# USING THE INFORMATION
• A. Answer these questions using the text on the cost of bot traffic:
(i) How many businesses did the report survey?
(ii) What percentage of respondents reported attacks on mobile apps?
(iii) On average, what share of annual revenue do malicious bots cost businesses?
• B. Extend the text on the cost of bot traffic, starting after its final sentence.

# SELECTED EXTRACT
*** Begin section ***
Netacea announced results from a report that reveals the high price that businesses pay because of unwanted bot traffic. According to survey respondents, automated bots operated by malicious actors cost businesses an average of 3.6% of their annual revenue. For the 25% worst affected businesses, this equates to at least a $250 million every year.
Unwanted bot traffic in different sectors
The report surveyed 440 businesses across the travel, entertainment, eCommerce, financial services and telecoms sectors in the United States and the UK. It found that every sector had a substantial bot problem, with two-thirds of businesses detecting website attacks. 46% of respondents reported mobile apps had been attacked, and 23% – mostly in the financial services – said bots had attacked their APIs.
“Last year, a particularly tough one for legitimate businesses already operating with razor-thin margins thanks to an economic slump, was a bumper year for those who use bots to leech off of those businesses—especially from bad actors who looked to take advantage of a significant shift to online working and retail,” said Andy Still, CTO, Netacea.
*** End section ***
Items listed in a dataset
*** Begin section ***
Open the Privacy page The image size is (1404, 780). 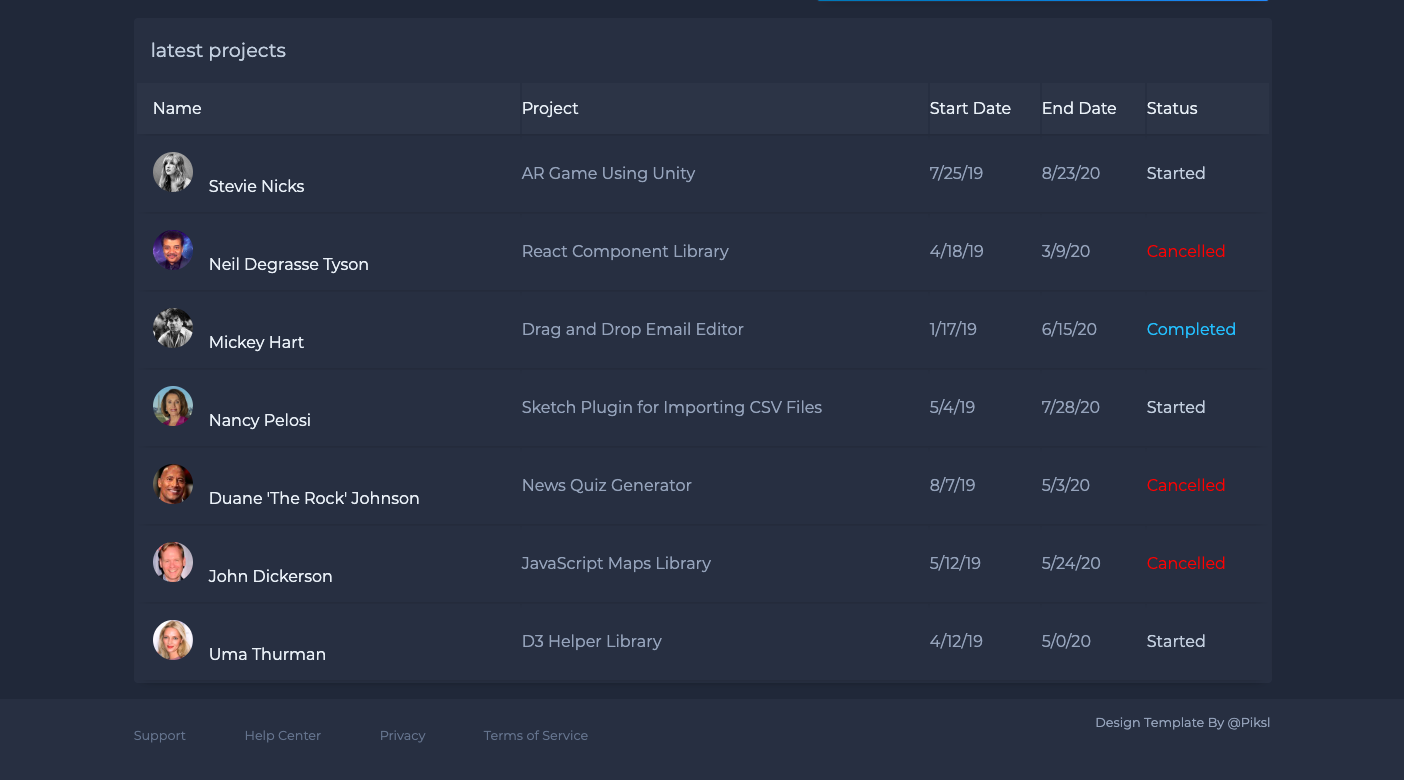pos(402,735)
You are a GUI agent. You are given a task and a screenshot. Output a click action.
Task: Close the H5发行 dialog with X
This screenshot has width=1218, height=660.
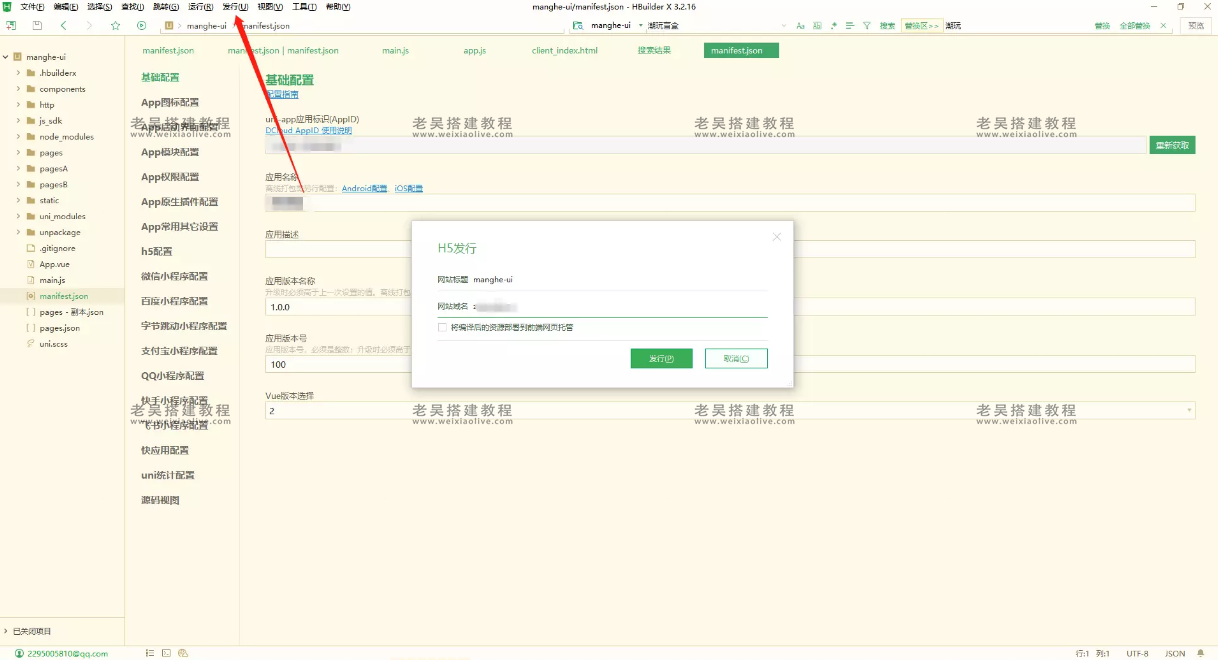[776, 237]
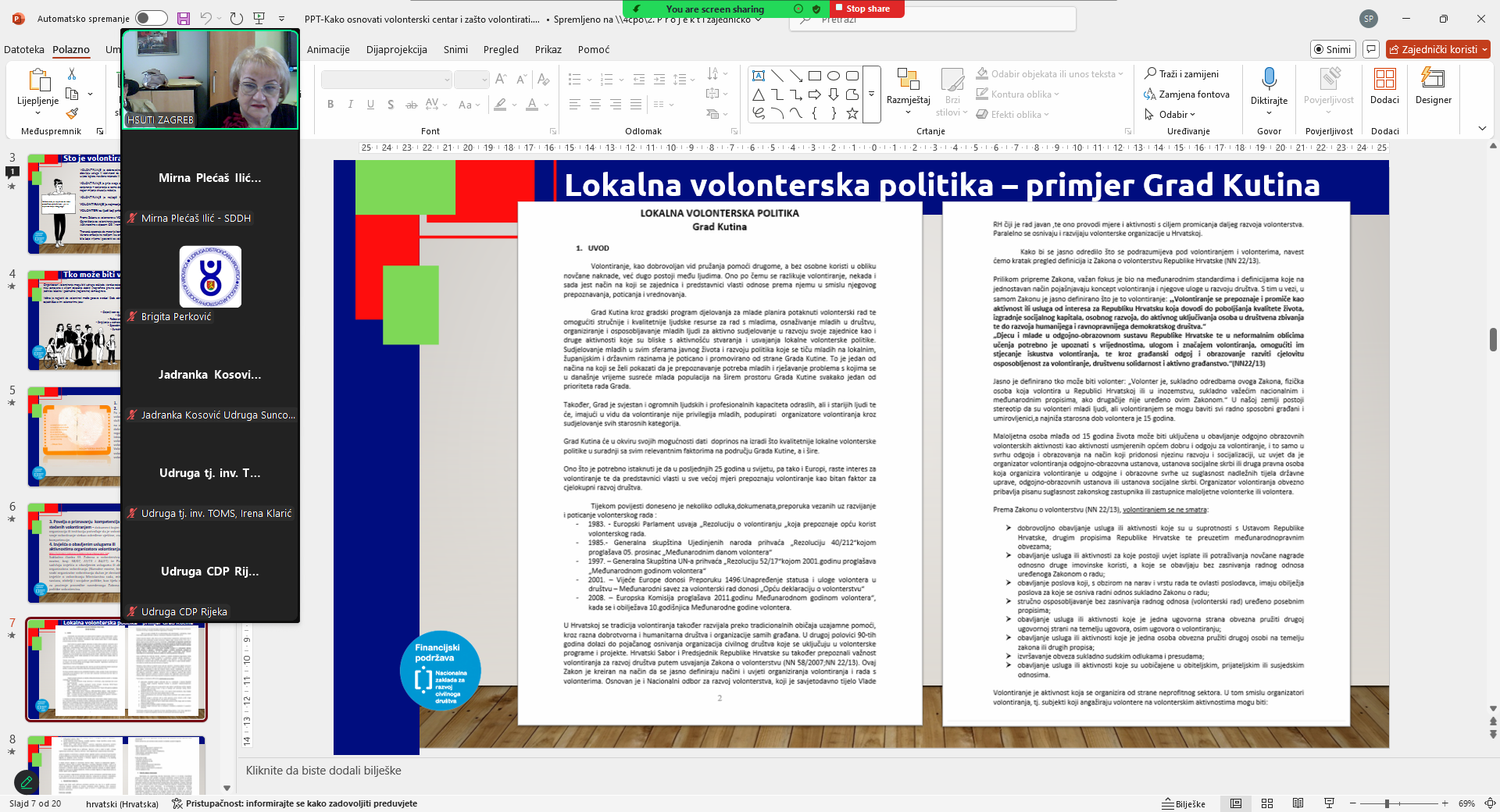Click the Save icon in title bar
The width and height of the screenshot is (1500, 812).
point(184,18)
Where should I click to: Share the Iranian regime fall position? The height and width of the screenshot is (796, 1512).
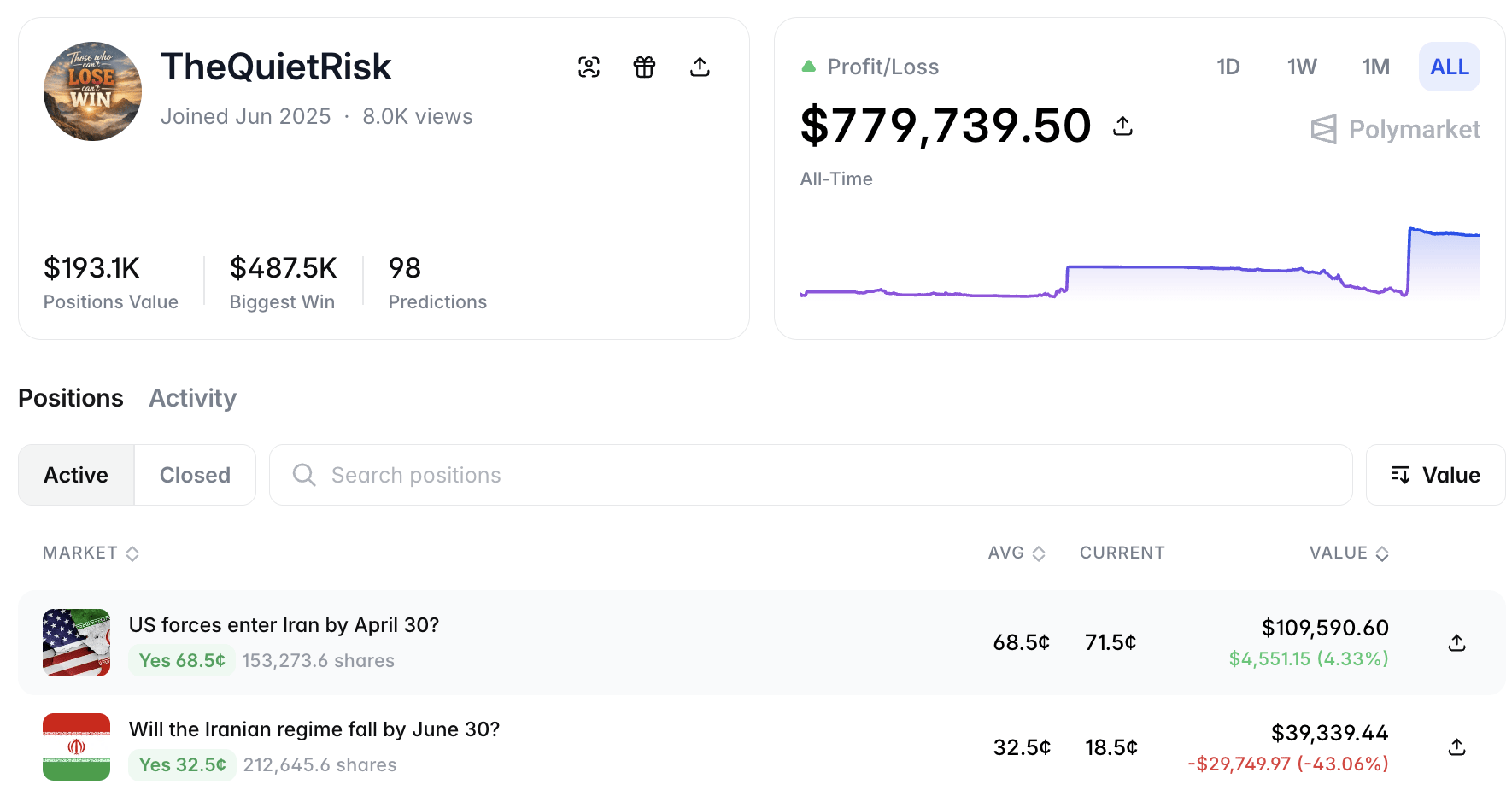(x=1456, y=747)
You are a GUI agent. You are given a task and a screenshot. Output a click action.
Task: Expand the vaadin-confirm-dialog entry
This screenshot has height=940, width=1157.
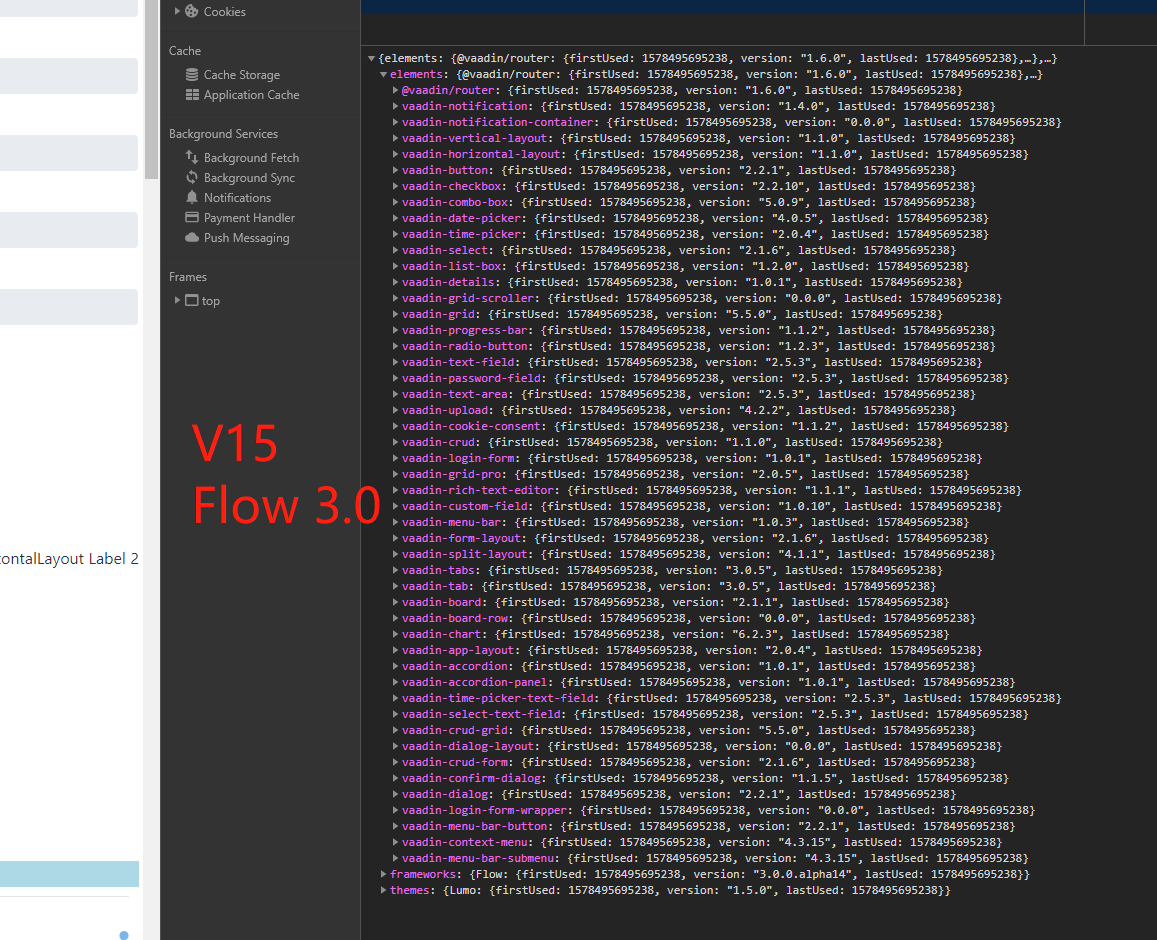pyautogui.click(x=394, y=777)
*** End section ***
# RESULTS BY TASK
• A.
(i) 440
(ii) 46%
(iii) 3.6%

• B.
While scalper bots—which automate the purchase of inventory such as game consoles and other limited availability goods faster than is possible for any legitimate user – continue to dominate headlines in 2021, businesses have been affected by all types of bots. These include account checker bots which use stolen usernames and passwords to take over accounts, sniper bots that monitor activity and swoop in at the last moment, and scraper bots that extract content and data from websites.
- Over 80% of businesses reported that customer satisfaction had been negatively affected by bot activity, in particular scalper and sniper bots.
- Only around 5% of security budgets are dedicated to bot mitigation, though for larger firms it’s a little higher, at up to 20%.
- Account checker bots are the most popular form of bot attacks, taking advantage of data breaches and leaked passwords to compromise customer accounts.
Most worrying is the time it takes to discover attacks. On average, more than 14 weeks pass between a successful attack and its detection, making it difficult to limit the damage done to a business’s customer satisfaction, reputation, and bottom line.
Still said: “While there is a greater awareness of the threat than in previous years, only 5% of security budgets are being used to target the problem. Businesses need to realise that bots are not a mere nuisance, but a genuine security threat—especially when a business is already struggling because of other factors.”
A previous research around the Genesis Market, an underground marketplace for stolen credentials, shows how sophisticated the industry is becoming. Those operating bots do so at a professional level, with consultants, help desks and highly specialised infrastructure providers accessible through covert forums, making bots widely available.